Understanding the impact of outcomes came next, such as speed of patient deterioration and detection of sepsis. Results from the general medicine ward evidenced that using sensors to generate alerts detected deterioration on average about 2 hours before the nurses planned to do observation rounds and in 15% of patients.

In addition to quantitative evaluation of the continuous monitoring, qualitative feedback was also gained from 90% of the patient sample. Overwhelmingly, the feedback was that patients liked the devices, found them comfortable and considered them the future of monitoring. There was a clear feeling of ‘security’ and ‘reassurance’ in the patient population and that the hospital was focused on their care and wellbeing by using the devices. The patient feedback also showed concerns about staff, with a lot of detail in the feedback about how hard the nurses were working and that if the devices helped alleviate their burden that would be a positive aspect of the new technology.

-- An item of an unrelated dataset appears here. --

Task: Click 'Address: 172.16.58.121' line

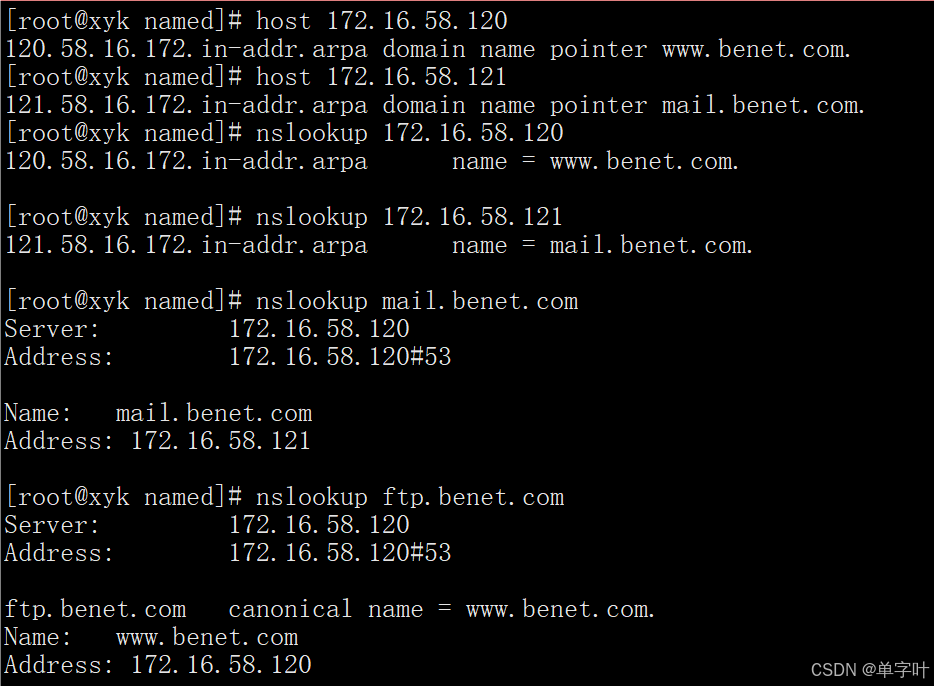Action: [157, 441]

Hospital staff were also part of the qualitative feedback interviews with the sample ranging in roles and disciplines. There were common and overlapping themes to the patient responses such as safety and help to improve workloads, plus clear focus on better outcomes and time savings than current manual monitoring.

Improving patient care and quality outcomes

“General medical and surgical wards carry the greatest burden of patients in the hospital environment and because of this, they also carry the greatest risk of undetected patient deterioration,” states Dr. Khan.

“Our early-stage study into monitoring patients with wearable wireless digital sensors was a first step in validating the benefits of continuous monitoring on our wards. Our work has shown great opportunities of having digital alerts automating vital sign observations by catching deterioration up to two hours earlier than nurse observation rounds. Furthermore, continuous digital patient monitoring created feelings of ‘greater security’ and ‘confidence’ by patients and staff which are valuable for cultural morale and patient wellbeing.”

Looking to the future of continuous monitoring

“We’re already working on our next studies to understand the benefits of sensors and digital monitoring technologies, especially in today’s Covid-era. There are real anticipated benefits, especially in busy winter seasons and the on-going coronavirus situation. These technologies can help us provide personalised care for many more patients at the same time, as well as keeping ourselves safe by monitoring remotely,” continues Dr. Khan.

“Being able to continuously monitor patients, day and night, without introducing any additional workload to nurses and deliver improved patient safety is an exciting prospect for today’s healthcare environment. It has the potential to reduce the length of hospital stays and the number of people being transferred to ICU, while also freeing up valuable ICU hospital beds for those that need mechanical ventilation. It will help enhance the human element of today’s patient care by automating some of the most time-consuming data gathering processes,” concludes Dr. Khan.

References

[1] Nolan JP, Soar J, Smith GB, et al. (2014) Incidence and outcome of in-hospital cardiac arrest in the United Kingdom national cardiac arrest audit. Resuscitation, 2014; 85:987-92.

[2] Churpek MM, Yuen TC, Huber MT, et al. (2012) Predicting cardiac arrest on the wards. A nested case-control study. Chest, 141:1170-1176.

[3] Michard, et al., Protecting ward patients. ICU Management & Practice; Vol 19 – Issue 1 (2019).

 

West Middlesex University Hospital is part of Chelsea and Westminster Hospital NHS Foundation Trust – a GE customer. The statements described in this article are based on their own opinions and on results that were achieved in the customer's unique setting. Since there is no "typical" hospital and many variables exist (i.e. hospital an size, case mix, etc.) there can be no  guarantee that other customers will achieve the same results.

Dr Sadia Khan

Dr. Sadia Khan

Consultant Cardiologist with an interest in heart failure. She is the Service lead for both cardiology and respiratory medicine. As part of her clinical role she has helped set up community heart failure services and improved care for heart failure patients across the Trust and in the 3 boroughs local to West Middlesex University Hospital.